Referring to FIG. 3, a method 300 for conducting a PHY parameters selection algorithm is generally shown. The method 300 may be conducted by the telematics system 104 in conjunction with the various components controlled by and in communication with the telematics system 104. At step 302, the method 300 starts. At step 304, the telematics system 104 determines whether the STA 106 is associating with a new AP 114. If, at step 304, the telematics system 104 determines that the STA 106 is not associating with a new AP 114, then the method returns to the start 302. If, at step 304, the telematics system 104 determines that the STA 106 is associating with a new AP 114, then the method 300 proceeds to step 306, where the telematics system 104 determines whether the link between the STA 106 and the AP 114 is stable.

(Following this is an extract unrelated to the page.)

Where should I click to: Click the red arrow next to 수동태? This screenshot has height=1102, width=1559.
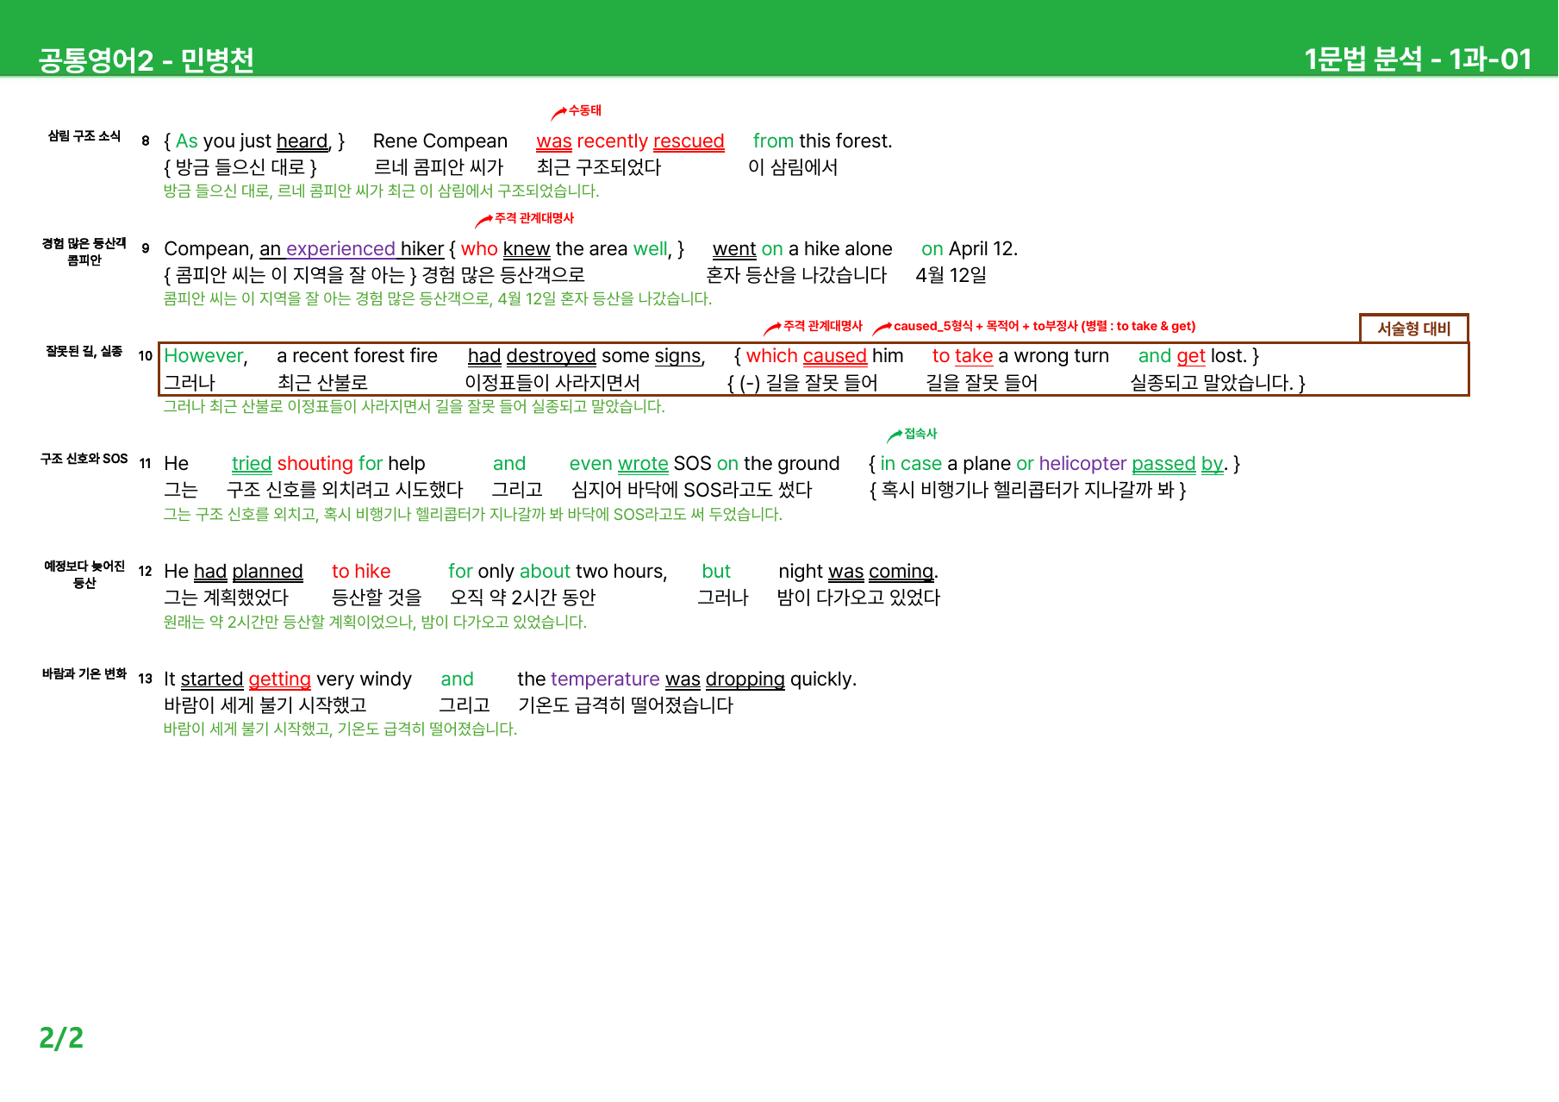(558, 113)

If, at step 306, the telematics system 104 determines that the link between the STA 106 and the AP 114 is stable (e.g., capable of providing a sufficient QoE), then the method 300 proceeds to step 308, where the telematics system 104 chooses PHY parameters corresponding to the highest data rate. At step 310, the telematics system 104 continues rate adaptation according to normal Wi-Fi operation. At step 312, the telematics system 104 determines whether dissociating is occurring. If, at step 312, the telematics system 104 determines that dissociating is not occurring, then the method 300 returns to step 310. If, at step 312, the telematics system 104 determines that dissociating is occurring, then the method 300 terminates at step 314.


If, at step 306, the telematics system 104 determines that the link between the STA 106 and the AP 114 is not stable, then the telematics system 104 consults recent yaw rate vector data at step 316, consults recent speed vector data at step 318, consults recent acceleration vector data at step 320, consults mobility pattern data in the same geolocation in step 322, consults mobility pattern data in a similar setting at step 324, and determines Quality of Service (QOS) requirements for active applications at step 326.


At step 328, the telematics system 104 chooses optimal PHY parameters based on at least one of the recent yaw vector data, the recent speed vector data, the recent acceleration vector data, the GPS data, the mobility patterns based on geolocation, the mobility patterns based on the setting in which the vehicle 102 is disposed (e.g., on a highway, suburban setting, urban setting, rural setting, etc.).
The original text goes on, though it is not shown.